[Stored data]
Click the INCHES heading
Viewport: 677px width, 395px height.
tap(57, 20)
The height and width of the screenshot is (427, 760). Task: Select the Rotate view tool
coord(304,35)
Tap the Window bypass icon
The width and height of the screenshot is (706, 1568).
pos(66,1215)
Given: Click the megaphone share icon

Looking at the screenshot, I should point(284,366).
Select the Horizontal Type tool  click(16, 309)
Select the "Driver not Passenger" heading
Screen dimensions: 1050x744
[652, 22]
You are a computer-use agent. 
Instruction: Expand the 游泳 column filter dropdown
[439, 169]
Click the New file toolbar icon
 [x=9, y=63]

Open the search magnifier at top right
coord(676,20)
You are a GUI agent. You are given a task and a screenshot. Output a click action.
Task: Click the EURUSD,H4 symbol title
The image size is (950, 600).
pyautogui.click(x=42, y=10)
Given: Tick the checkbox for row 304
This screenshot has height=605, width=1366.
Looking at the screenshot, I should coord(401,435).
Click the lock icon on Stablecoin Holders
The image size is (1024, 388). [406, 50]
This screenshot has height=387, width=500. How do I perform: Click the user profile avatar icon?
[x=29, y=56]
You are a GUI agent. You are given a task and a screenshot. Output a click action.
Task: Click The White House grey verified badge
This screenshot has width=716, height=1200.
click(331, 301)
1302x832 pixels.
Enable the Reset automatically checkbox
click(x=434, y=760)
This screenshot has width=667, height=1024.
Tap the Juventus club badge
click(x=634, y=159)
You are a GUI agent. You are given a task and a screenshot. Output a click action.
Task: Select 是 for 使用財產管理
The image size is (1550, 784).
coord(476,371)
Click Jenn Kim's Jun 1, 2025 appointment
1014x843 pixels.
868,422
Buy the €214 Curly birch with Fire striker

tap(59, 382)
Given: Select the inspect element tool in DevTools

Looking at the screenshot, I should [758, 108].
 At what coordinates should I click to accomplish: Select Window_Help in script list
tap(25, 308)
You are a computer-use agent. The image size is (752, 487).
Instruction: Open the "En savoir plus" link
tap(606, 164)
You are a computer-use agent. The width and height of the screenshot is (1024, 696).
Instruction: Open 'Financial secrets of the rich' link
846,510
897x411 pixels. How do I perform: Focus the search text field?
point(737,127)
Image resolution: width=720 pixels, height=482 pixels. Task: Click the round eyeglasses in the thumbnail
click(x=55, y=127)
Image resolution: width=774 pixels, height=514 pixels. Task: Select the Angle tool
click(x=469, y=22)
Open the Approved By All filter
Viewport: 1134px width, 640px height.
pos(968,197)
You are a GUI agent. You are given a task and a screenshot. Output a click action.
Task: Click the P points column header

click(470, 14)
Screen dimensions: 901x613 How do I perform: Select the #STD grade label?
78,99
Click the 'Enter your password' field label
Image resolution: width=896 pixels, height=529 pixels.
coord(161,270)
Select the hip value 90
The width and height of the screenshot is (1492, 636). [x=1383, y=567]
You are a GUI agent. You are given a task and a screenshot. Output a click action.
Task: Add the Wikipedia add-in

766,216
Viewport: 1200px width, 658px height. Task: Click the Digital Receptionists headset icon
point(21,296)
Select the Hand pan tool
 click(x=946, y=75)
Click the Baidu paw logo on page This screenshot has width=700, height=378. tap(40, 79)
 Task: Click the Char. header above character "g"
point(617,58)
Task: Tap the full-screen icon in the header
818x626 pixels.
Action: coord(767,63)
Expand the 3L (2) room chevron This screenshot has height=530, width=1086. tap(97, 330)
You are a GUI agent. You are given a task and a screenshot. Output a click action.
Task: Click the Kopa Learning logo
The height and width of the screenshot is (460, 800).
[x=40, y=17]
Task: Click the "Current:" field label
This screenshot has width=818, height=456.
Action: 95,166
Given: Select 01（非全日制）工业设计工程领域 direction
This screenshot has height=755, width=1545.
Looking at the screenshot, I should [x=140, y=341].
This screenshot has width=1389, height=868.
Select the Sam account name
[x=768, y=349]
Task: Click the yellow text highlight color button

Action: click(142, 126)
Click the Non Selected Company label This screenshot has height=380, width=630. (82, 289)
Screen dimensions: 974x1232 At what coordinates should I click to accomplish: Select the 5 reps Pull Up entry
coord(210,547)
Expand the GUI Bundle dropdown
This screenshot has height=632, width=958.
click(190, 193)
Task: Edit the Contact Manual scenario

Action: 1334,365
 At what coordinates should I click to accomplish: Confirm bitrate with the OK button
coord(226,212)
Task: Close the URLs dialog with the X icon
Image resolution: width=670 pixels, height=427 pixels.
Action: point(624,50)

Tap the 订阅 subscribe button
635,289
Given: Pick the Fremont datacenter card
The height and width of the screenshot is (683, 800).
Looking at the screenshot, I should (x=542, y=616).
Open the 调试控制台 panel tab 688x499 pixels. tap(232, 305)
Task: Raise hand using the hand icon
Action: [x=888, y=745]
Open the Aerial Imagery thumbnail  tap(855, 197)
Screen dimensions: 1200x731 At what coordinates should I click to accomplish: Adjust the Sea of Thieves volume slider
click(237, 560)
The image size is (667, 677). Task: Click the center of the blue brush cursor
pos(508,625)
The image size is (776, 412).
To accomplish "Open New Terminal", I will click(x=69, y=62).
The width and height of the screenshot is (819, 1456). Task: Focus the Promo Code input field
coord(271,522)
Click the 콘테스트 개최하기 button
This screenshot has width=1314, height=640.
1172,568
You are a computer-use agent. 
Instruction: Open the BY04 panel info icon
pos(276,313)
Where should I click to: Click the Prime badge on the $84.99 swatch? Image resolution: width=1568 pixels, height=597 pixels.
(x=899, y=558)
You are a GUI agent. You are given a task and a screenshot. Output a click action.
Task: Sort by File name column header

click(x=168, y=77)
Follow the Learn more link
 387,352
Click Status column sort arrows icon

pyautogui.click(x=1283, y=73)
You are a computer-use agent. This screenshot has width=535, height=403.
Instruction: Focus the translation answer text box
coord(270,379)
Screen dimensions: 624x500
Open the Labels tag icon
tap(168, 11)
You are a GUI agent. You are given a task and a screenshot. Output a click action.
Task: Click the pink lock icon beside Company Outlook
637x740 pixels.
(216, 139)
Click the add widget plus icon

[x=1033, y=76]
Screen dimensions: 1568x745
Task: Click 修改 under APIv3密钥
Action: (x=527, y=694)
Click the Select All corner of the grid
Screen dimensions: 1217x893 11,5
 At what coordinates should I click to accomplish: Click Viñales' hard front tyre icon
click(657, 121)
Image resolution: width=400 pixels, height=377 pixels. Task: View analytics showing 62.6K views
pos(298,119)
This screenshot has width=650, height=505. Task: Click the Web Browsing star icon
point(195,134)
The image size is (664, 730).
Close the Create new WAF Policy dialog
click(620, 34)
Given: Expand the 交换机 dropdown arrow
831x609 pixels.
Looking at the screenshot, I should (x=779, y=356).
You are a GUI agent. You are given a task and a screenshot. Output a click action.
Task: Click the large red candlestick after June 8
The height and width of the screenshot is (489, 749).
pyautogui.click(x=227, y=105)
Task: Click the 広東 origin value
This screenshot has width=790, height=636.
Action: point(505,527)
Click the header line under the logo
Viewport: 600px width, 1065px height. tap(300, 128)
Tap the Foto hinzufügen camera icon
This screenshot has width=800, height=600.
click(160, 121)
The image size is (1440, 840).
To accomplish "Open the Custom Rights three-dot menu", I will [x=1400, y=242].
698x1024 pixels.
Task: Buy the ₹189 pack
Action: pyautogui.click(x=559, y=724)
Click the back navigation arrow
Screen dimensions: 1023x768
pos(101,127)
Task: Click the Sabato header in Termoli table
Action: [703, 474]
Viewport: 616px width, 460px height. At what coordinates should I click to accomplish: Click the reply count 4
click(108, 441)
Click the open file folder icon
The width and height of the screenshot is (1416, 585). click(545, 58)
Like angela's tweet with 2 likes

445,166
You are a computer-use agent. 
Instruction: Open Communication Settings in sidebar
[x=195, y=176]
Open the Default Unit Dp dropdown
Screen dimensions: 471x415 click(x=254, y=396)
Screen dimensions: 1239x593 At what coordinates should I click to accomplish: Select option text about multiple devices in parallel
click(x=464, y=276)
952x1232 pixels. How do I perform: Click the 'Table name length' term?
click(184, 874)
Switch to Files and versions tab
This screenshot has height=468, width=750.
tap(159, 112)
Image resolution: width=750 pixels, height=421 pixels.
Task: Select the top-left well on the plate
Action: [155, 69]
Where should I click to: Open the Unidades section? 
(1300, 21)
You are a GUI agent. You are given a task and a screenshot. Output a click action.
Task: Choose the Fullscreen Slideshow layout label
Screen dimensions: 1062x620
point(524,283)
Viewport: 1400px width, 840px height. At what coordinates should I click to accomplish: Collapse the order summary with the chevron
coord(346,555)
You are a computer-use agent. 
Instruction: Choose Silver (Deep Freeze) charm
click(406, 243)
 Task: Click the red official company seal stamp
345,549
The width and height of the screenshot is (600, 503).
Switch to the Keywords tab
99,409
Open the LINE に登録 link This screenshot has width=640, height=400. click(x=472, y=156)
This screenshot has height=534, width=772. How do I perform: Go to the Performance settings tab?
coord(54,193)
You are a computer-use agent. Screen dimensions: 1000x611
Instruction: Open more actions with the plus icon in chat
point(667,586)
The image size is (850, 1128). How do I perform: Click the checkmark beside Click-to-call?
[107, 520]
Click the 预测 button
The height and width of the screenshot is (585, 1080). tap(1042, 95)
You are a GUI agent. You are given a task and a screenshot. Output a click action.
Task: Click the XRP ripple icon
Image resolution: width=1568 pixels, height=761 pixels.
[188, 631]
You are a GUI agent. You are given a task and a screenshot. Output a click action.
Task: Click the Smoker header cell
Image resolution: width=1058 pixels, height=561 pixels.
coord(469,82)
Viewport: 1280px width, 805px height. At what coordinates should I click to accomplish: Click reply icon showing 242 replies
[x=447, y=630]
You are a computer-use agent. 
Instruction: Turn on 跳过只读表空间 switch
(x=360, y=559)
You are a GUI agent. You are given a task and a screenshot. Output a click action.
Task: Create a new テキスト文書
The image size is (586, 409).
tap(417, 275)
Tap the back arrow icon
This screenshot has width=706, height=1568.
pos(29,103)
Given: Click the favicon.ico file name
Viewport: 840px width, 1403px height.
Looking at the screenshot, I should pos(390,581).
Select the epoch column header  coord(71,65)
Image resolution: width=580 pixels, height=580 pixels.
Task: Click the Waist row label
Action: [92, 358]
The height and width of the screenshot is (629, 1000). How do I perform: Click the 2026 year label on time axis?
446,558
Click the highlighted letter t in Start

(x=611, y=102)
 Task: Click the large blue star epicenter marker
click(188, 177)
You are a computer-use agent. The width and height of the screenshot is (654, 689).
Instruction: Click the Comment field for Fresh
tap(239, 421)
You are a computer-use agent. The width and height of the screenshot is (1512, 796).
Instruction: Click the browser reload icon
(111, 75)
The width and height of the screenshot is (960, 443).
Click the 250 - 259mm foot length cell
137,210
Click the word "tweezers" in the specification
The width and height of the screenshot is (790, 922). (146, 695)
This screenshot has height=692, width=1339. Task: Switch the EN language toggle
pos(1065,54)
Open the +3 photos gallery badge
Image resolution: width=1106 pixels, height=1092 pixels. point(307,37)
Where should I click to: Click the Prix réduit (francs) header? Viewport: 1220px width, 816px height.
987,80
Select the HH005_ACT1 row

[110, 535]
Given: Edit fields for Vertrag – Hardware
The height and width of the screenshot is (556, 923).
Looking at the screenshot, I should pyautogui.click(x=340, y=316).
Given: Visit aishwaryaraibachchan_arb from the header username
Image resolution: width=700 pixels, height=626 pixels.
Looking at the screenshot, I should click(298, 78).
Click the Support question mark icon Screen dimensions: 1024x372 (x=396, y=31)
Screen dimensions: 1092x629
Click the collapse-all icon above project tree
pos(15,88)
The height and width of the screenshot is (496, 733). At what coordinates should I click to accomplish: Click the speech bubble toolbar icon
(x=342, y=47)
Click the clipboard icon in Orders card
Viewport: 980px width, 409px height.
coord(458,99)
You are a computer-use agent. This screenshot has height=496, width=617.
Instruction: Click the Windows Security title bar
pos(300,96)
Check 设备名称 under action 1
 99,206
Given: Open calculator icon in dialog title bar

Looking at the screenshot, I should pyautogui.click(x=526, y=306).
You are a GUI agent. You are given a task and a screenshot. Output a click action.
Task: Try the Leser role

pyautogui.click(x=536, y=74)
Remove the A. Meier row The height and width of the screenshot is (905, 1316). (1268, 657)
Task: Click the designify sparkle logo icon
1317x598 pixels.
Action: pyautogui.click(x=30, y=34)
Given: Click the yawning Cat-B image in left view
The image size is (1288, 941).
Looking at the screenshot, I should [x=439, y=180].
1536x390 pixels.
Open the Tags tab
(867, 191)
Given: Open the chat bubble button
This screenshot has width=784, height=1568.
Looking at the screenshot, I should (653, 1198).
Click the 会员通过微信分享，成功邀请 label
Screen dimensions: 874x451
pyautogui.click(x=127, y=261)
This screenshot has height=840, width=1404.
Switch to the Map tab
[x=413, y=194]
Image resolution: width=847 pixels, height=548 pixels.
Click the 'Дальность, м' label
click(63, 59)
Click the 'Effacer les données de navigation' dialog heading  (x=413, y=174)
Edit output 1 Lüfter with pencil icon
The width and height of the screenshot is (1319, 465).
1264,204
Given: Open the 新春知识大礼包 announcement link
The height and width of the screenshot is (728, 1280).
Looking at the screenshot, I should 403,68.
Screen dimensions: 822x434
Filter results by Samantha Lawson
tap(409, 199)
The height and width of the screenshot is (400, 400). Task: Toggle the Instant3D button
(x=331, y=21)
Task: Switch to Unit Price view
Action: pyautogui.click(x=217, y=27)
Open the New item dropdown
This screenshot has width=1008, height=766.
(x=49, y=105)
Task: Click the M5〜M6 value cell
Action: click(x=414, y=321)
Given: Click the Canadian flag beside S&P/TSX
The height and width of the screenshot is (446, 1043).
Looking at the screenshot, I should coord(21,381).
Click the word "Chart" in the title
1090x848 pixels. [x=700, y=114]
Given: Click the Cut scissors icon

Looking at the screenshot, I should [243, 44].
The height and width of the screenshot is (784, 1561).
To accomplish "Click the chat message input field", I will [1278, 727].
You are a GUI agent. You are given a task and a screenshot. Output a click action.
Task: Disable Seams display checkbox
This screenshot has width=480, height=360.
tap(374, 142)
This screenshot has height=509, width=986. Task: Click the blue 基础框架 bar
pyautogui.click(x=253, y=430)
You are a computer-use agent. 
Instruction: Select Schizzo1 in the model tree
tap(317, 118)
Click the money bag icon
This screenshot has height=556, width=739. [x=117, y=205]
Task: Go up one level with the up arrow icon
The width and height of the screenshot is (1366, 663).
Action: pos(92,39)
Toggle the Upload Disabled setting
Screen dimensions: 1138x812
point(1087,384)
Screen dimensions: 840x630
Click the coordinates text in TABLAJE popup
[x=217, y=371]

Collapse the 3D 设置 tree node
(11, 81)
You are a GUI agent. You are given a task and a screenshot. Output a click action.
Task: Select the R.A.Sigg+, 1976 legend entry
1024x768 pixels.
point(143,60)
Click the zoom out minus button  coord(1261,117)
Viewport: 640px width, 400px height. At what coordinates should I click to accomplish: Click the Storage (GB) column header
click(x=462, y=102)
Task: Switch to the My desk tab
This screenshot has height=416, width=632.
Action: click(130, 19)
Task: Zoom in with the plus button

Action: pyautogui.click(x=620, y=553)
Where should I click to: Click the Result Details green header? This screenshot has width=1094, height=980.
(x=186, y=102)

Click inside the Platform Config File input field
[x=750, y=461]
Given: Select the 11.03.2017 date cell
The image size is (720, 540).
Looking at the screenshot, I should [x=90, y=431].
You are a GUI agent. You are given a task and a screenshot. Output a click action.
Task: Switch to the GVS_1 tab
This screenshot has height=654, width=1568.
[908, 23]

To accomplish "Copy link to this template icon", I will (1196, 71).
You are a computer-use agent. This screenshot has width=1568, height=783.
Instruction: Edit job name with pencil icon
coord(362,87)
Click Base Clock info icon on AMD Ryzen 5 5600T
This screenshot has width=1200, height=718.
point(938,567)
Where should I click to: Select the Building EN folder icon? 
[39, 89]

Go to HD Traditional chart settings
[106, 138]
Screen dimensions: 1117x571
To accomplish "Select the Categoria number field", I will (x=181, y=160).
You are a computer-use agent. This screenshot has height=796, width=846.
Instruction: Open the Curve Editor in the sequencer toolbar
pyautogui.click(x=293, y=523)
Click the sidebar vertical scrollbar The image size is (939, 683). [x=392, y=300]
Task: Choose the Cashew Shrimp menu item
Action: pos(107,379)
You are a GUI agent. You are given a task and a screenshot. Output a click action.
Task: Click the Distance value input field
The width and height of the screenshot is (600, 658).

EXERCISE. Only the lines above from the line containing "has height=496, width=617." through the line containing "Given: Click the yawning" should be retyped, exactly and with both ends included.

YOUR SOLUTION.
You are a computer-use agent. This screenshot has height=496, width=617.
Instruction: Click the Windows Security title bar
pos(300,96)
Check 设备名称 under action 1
 99,206
Given: Open calculator icon in dialog title bar

Looking at the screenshot, I should pyautogui.click(x=526, y=306).
You are a GUI agent. You are given a task and a screenshot. Output a click action.
Task: Try the Leser role

pyautogui.click(x=536, y=74)
Remove the A. Meier row The height and width of the screenshot is (905, 1316). (1268, 657)
Task: Click the designify sparkle logo icon
1317x598 pixels.
Action: pyautogui.click(x=30, y=34)
Given: Click the yawning Cat-B image in left view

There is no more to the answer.